• What you should do: Transcribe the records in full.

• Supplied information:
■ ■ ■ ■

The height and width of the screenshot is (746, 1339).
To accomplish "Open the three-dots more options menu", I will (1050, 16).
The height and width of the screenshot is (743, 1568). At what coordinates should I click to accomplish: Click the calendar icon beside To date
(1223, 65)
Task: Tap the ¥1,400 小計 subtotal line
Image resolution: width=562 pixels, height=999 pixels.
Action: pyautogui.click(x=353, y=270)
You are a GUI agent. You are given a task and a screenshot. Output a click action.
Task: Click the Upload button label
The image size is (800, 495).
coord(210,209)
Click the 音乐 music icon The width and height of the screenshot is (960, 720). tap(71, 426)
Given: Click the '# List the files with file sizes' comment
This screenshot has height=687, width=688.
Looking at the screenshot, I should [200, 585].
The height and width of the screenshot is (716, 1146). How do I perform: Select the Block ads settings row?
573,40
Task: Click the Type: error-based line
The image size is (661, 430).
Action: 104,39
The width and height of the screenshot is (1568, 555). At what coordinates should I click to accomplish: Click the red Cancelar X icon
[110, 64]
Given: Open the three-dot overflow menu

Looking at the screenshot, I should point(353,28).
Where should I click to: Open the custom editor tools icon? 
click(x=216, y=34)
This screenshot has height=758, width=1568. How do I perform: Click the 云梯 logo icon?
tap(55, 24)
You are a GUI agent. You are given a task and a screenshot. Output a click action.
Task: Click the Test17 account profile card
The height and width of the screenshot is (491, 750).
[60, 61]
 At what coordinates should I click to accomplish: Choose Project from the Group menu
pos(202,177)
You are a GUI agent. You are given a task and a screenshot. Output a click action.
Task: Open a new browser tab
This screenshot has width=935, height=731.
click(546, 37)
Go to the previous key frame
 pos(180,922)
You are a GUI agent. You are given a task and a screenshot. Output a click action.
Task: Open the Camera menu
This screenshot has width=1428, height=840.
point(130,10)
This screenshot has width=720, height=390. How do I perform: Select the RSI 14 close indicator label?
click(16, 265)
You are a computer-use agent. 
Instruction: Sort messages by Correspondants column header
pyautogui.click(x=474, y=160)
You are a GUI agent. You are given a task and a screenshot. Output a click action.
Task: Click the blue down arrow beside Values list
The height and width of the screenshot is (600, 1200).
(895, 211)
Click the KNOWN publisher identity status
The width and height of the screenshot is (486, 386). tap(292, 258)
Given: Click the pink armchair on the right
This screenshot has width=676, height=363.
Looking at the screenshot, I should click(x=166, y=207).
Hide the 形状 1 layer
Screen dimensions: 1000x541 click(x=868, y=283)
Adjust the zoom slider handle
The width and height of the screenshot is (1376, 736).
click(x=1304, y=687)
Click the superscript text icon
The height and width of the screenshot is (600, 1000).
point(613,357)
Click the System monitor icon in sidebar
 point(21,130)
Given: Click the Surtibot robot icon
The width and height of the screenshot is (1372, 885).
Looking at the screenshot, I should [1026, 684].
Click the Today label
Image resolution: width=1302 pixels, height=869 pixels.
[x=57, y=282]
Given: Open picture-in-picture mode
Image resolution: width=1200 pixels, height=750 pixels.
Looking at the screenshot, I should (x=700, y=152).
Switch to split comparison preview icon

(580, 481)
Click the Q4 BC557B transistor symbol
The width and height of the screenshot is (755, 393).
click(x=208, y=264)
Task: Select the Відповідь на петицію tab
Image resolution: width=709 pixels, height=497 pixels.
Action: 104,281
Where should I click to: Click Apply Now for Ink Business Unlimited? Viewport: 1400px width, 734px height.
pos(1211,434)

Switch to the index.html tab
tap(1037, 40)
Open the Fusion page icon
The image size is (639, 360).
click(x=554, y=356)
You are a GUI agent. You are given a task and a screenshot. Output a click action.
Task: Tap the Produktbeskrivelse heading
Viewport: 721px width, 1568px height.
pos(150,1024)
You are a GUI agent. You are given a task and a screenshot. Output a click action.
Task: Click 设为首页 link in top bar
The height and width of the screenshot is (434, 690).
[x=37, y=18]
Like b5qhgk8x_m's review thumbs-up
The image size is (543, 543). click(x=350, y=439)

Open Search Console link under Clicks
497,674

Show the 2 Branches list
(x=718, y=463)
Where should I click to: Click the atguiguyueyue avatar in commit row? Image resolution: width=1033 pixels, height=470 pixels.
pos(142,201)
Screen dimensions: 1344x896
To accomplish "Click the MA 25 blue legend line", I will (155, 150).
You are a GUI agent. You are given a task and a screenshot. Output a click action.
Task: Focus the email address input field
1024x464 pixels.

■ ■ ■ ■

• Task answer:
The height and width of the screenshot is (746, 1339).
To accomplish "Open the three-dots more options menu", I will (1050, 16).
The height and width of the screenshot is (743, 1568). At what coordinates should I click to accomplish: Click the calendar icon beside To date
(1223, 65)
Task: Tap the ¥1,400 小計 subtotal line
Image resolution: width=562 pixels, height=999 pixels.
Action: pyautogui.click(x=353, y=270)
You are a GUI agent. You are given a task and a screenshot. Output a click action.
Task: Click the Upload button label
The image size is (800, 495).
coord(210,209)
Click the 音乐 music icon The width and height of the screenshot is (960, 720). tap(71, 426)
Given: Click the '# List the files with file sizes' comment
This screenshot has height=687, width=688.
Looking at the screenshot, I should [200, 585].
The height and width of the screenshot is (716, 1146). How do I perform: Select the Block ads settings row?
573,40
Task: Click the Type: error-based line
The image size is (661, 430).
Action: 104,39
The width and height of the screenshot is (1568, 555). At what coordinates should I click to accomplish: Click the red Cancelar X icon
[110, 64]
Given: Open the three-dot overflow menu

Looking at the screenshot, I should point(353,28).
Where should I click to: Open the custom editor tools icon? 
click(x=216, y=34)
This screenshot has height=758, width=1568. How do I perform: Click the 云梯 logo icon?
tap(55, 24)
You are a GUI agent. You are given a task and a screenshot. Output a click action.
Task: Click the Test17 account profile card
The height and width of the screenshot is (491, 750).
[60, 61]
 At what coordinates should I click to accomplish: Choose Project from the Group menu
pos(202,177)
You are a GUI agent. You are given a task and a screenshot. Output a click action.
Task: Open a new browser tab
This screenshot has width=935, height=731.
click(546, 37)
Go to the previous key frame
 pos(180,922)
You are a GUI agent. You are given a task and a screenshot. Output a click action.
Task: Open the Camera menu
This screenshot has width=1428, height=840.
point(130,10)
This screenshot has width=720, height=390. How do I perform: Select the RSI 14 close indicator label?
click(16, 265)
You are a computer-use agent. 
Instruction: Sort messages by Correspondants column header
pyautogui.click(x=474, y=160)
You are a GUI agent. You are given a task and a screenshot. Output a click action.
Task: Click the blue down arrow beside Values list
The height and width of the screenshot is (600, 1200).
(895, 211)
Click the KNOWN publisher identity status
The width and height of the screenshot is (486, 386). tap(292, 258)
Given: Click the pink armchair on the right
This screenshot has width=676, height=363.
Looking at the screenshot, I should click(x=166, y=207).
Hide the 形状 1 layer
Screen dimensions: 1000x541 click(x=868, y=283)
Adjust the zoom slider handle
The width and height of the screenshot is (1376, 736).
click(x=1304, y=687)
Click the superscript text icon
The height and width of the screenshot is (600, 1000).
point(613,357)
Click the System monitor icon in sidebar
 point(21,130)
Given: Click the Surtibot robot icon
The width and height of the screenshot is (1372, 885).
Looking at the screenshot, I should [1026, 684].
Click the Today label
Image resolution: width=1302 pixels, height=869 pixels.
[x=57, y=282]
Given: Open picture-in-picture mode
Image resolution: width=1200 pixels, height=750 pixels.
Looking at the screenshot, I should (x=700, y=152).
Switch to split comparison preview icon

(580, 481)
Click the Q4 BC557B transistor symbol
The width and height of the screenshot is (755, 393).
click(x=208, y=264)
Task: Select the Відповідь на петицію tab
Image resolution: width=709 pixels, height=497 pixels.
Action: 104,281
Where should I click to: Click Apply Now for Ink Business Unlimited? Viewport: 1400px width, 734px height.
pos(1211,434)

Switch to the index.html tab
tap(1037, 40)
Open the Fusion page icon
The image size is (639, 360).
click(x=554, y=356)
You are a GUI agent. You are given a task and a screenshot. Output a click action.
Task: Tap the Produktbeskrivelse heading
Viewport: 721px width, 1568px height.
pos(150,1024)
You are a GUI agent. You are given a task and a screenshot. Output a click action.
Task: Click 设为首页 link in top bar
The height and width of the screenshot is (434, 690).
[x=37, y=18]
Like b5qhgk8x_m's review thumbs-up
The image size is (543, 543). click(x=350, y=439)

Open Search Console link under Clicks
497,674

Show the 2 Branches list
(x=718, y=463)
Where should I click to: Click the atguiguyueyue avatar in commit row? Image resolution: width=1033 pixels, height=470 pixels.
pos(142,201)
Screen dimensions: 1344x896
To accomplish "Click the MA 25 blue legend line", I will (155, 150).
You are a GUI agent. You are given a task and a screenshot. Output a click action.
Task: Focus the email address input field
1024x464 pixels.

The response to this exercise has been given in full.